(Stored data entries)
####################
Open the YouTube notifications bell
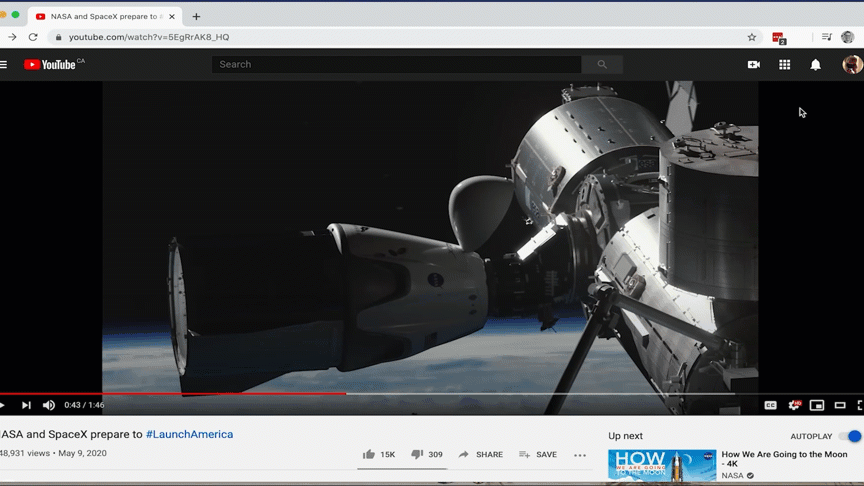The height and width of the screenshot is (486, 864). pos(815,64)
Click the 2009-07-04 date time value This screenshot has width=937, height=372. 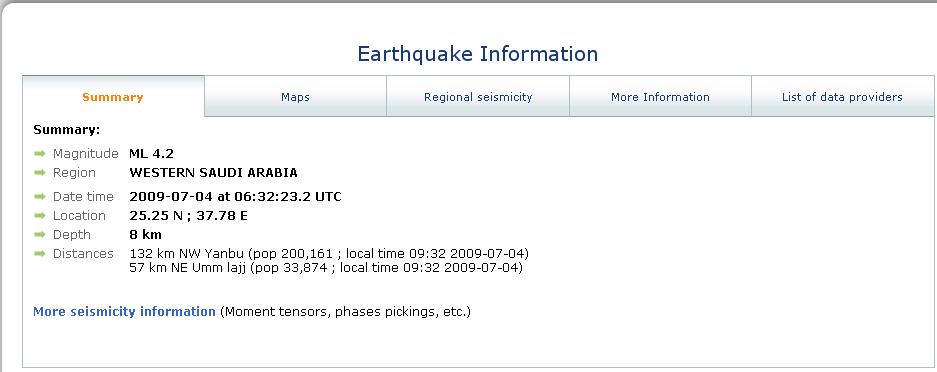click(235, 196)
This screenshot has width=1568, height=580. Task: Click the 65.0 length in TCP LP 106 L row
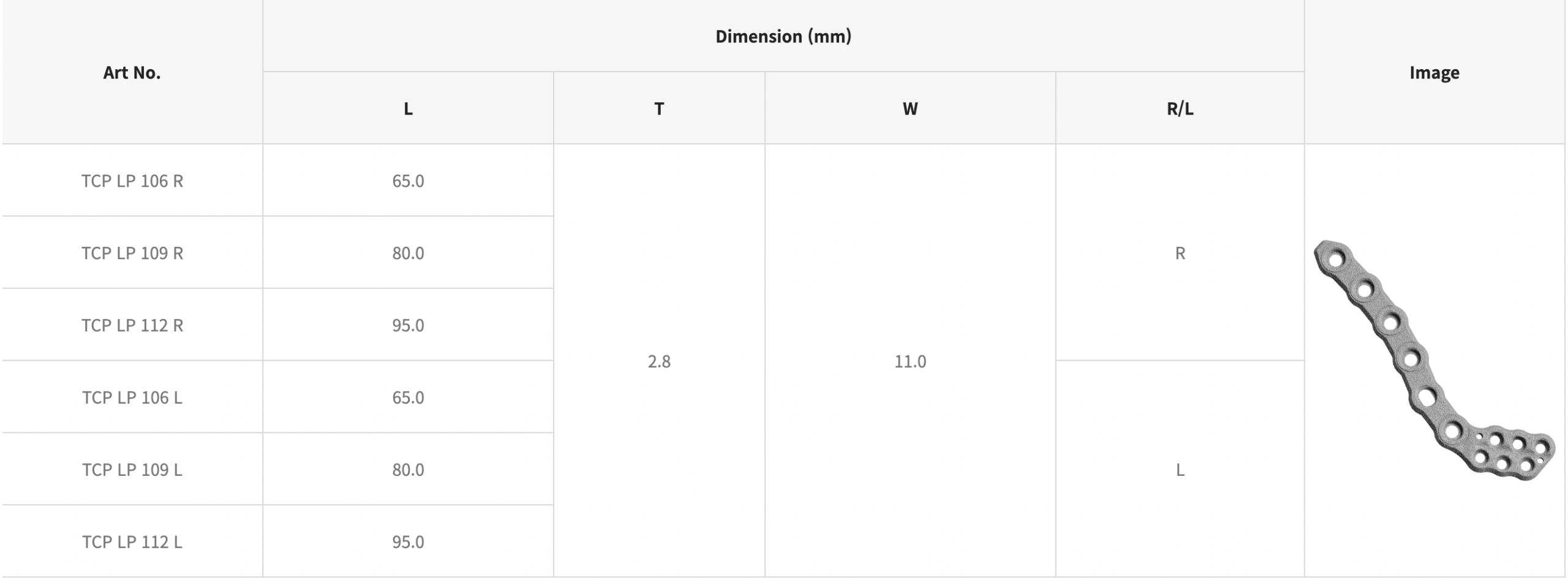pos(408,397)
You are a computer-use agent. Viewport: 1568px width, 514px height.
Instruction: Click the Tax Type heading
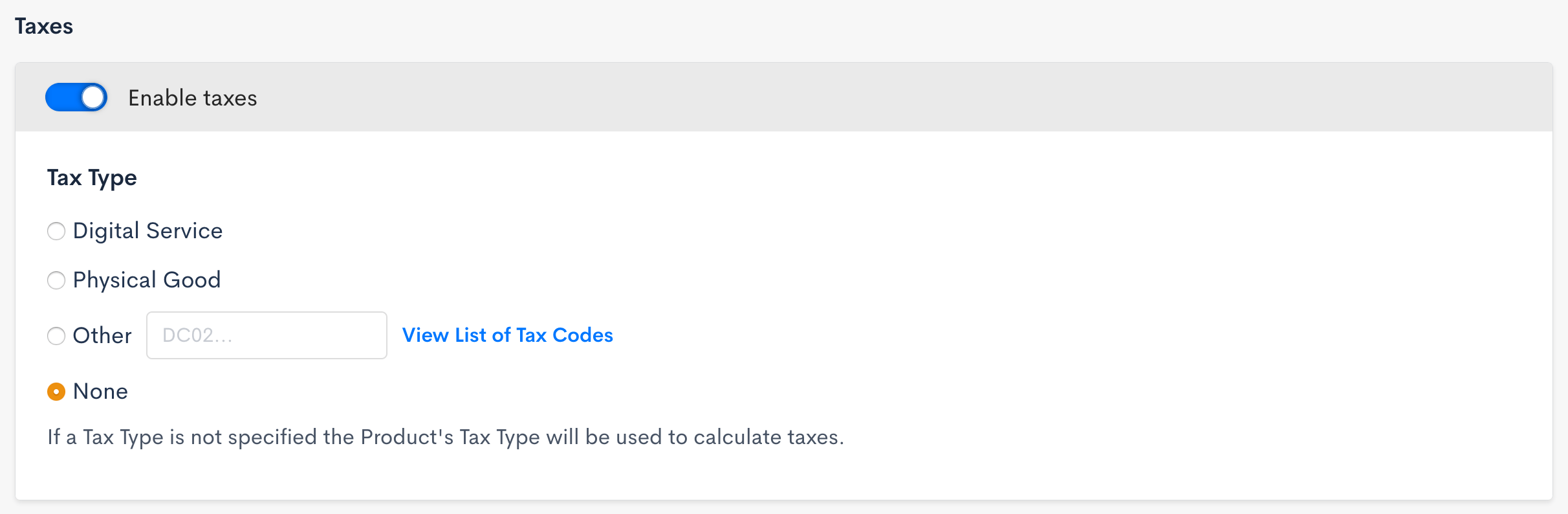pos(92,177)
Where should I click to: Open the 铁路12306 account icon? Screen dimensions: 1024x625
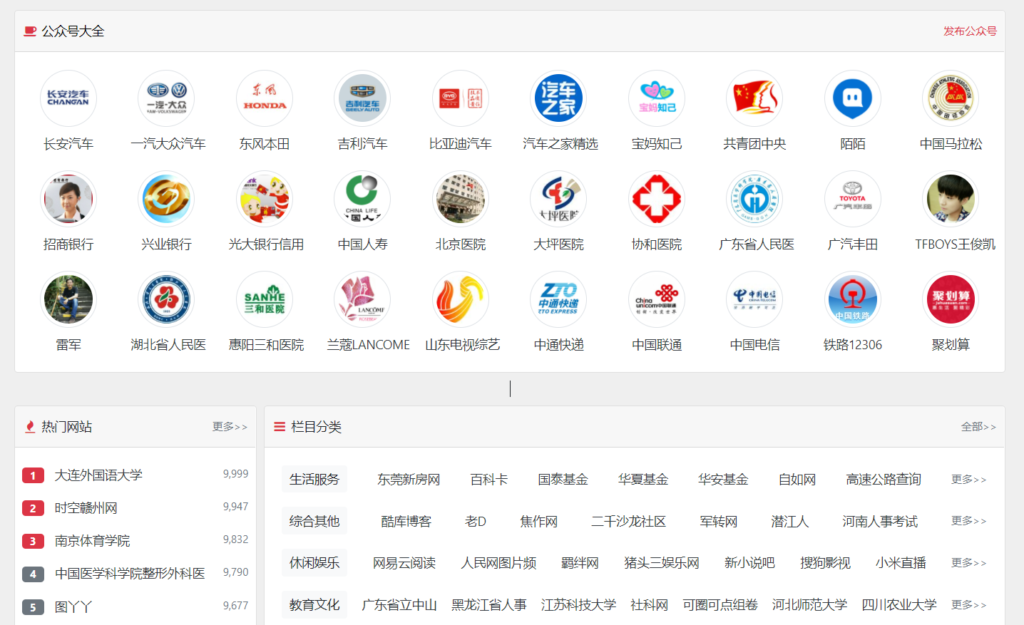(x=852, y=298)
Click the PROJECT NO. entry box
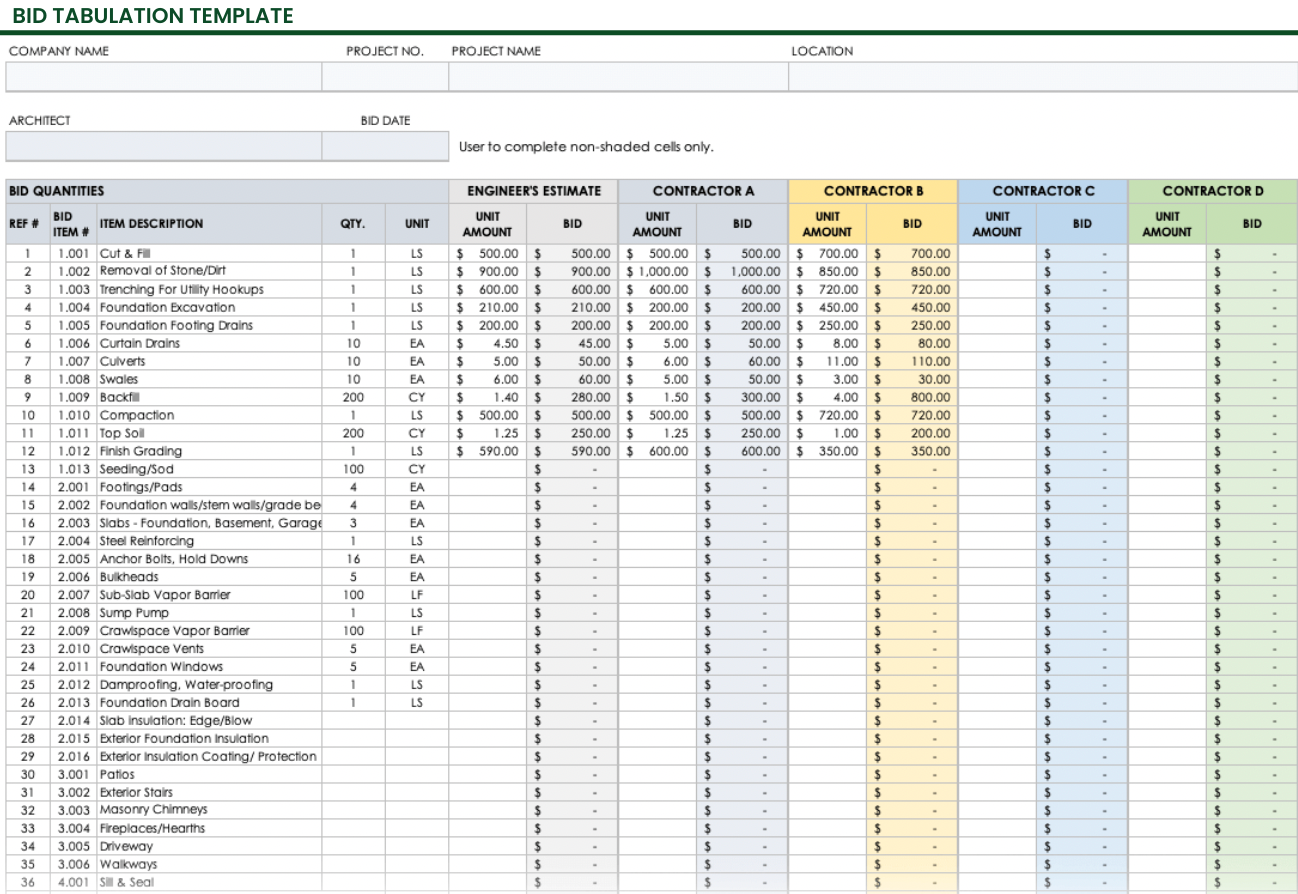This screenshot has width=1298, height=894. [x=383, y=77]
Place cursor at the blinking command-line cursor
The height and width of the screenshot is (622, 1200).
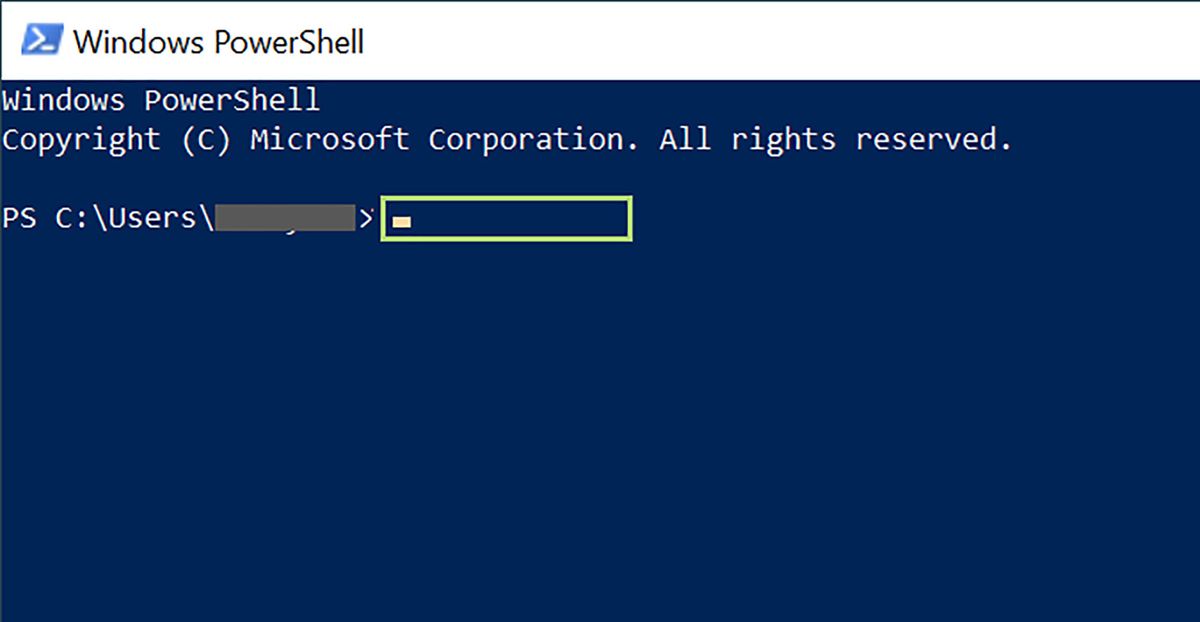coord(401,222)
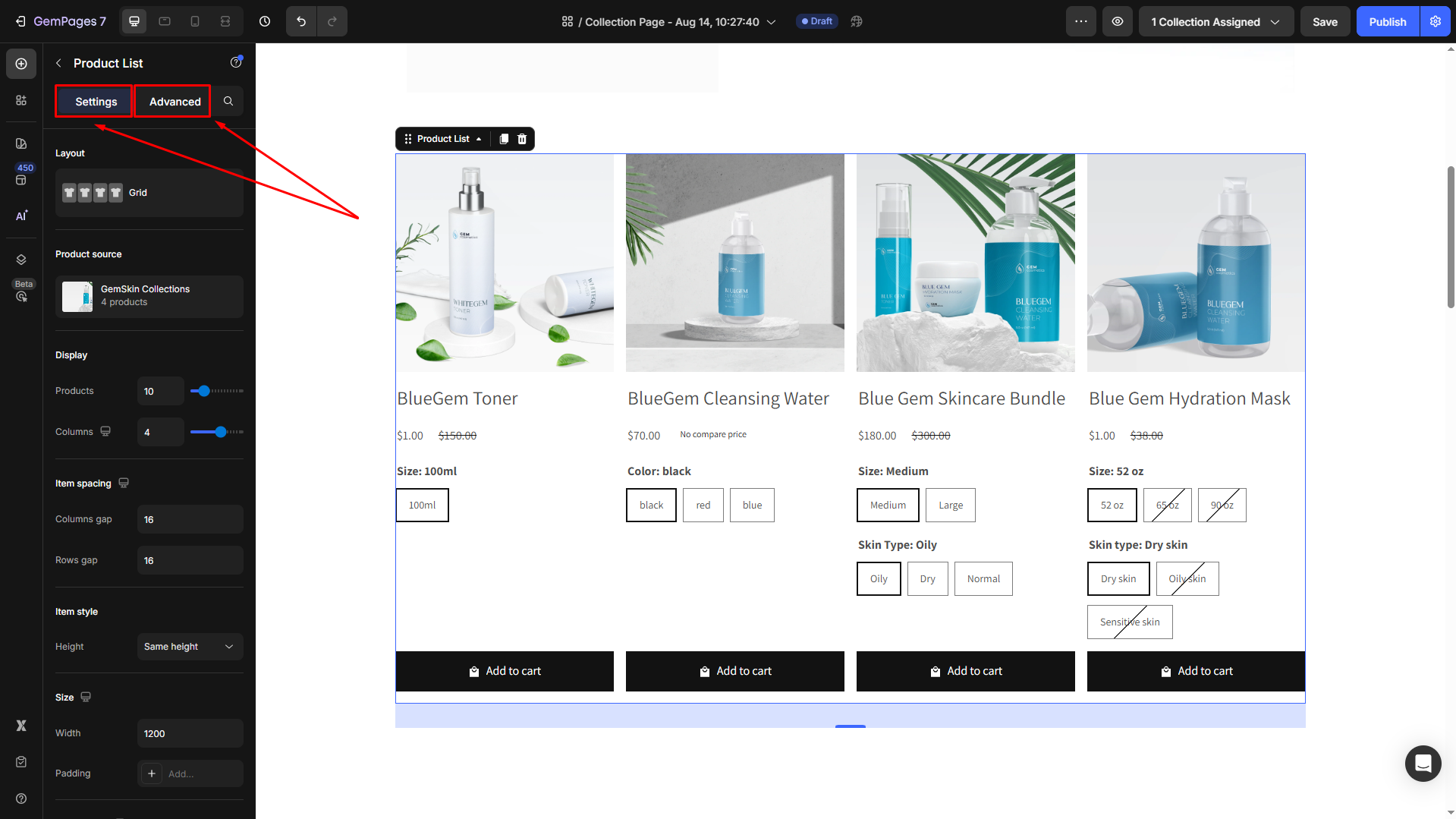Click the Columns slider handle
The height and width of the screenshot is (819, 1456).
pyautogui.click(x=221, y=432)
####################
• [DIRECTIONS] Copy the lines exactly. Start at the line with "The height and width of the screenshot is (622, 1200).", end at the last line above, include both, and omit all pictures.

• [EXERCISE SOLUTION]
The height and width of the screenshot is (622, 1200).
coord(401,222)
Click the Columns slider handle
The height and width of the screenshot is (819, 1456).
pyautogui.click(x=221, y=432)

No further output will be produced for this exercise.